START READING PASSAGE
An Adjustable Positivity Threshold for Non-invasive Screening Tests for Colorectal Neoplasms Can Improve Screening Program Effectiveness and Feasibility

Choosing a Predictive Threshold that Matches the Desired Program Outcomes

The results of this literature review and modeling confirm that f-Hb is not simply a predictive biomarker, but is also program-outcome-selective, when considered from a quantitative perspective. The consequences of threshold adjustment based on a once-only test have major implications for screening program outcomes and are summarized in Table 3.
END READING PASSAGE
START RECORDS SUPPLIED
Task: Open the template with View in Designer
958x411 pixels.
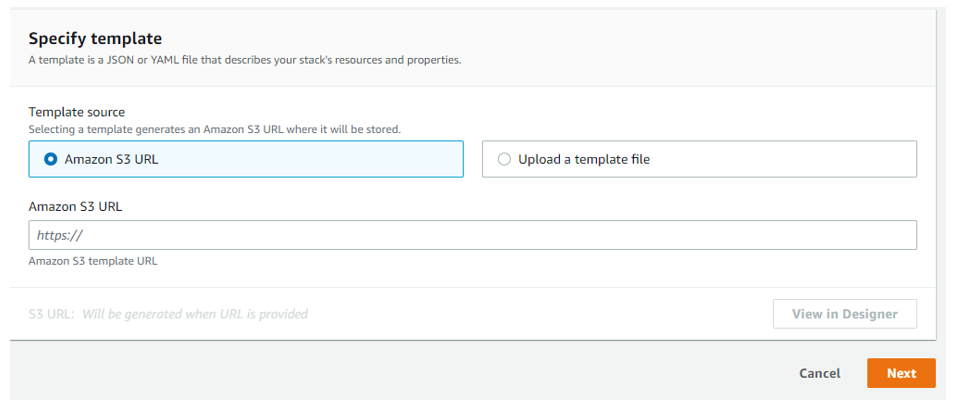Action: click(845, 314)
END RECORDS SUPPLIED
START RECORDS SUPPLIED
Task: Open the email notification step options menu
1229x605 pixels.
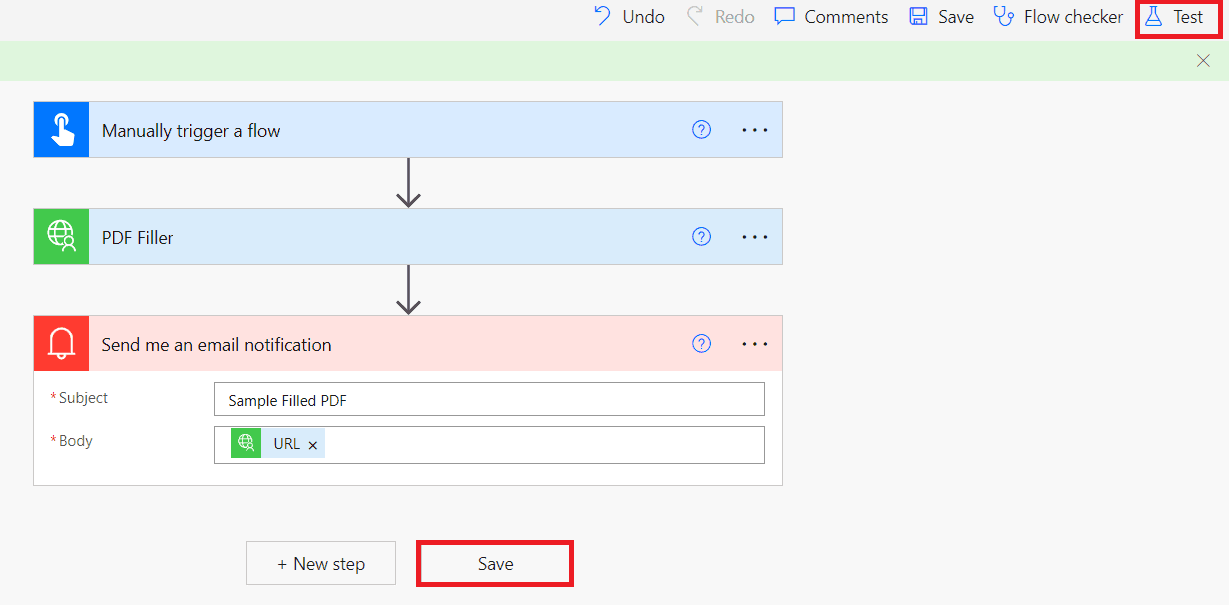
END RECORDS SUPPLIED
Copy out the section of the colorectal screening passage starting with "The results of" and going on through "summarized in Table 3.", word for word. The data has no role in this exercise.

The results of this literature review and modeling confirm that f-Hb is not simply a predictive biomarker, but is also program-outcome-selective, when considered from a quantitative perspective. The consequences of threshold adjustment based on a once-only test have major implications for screening program outcomes and are summarized in Table 3.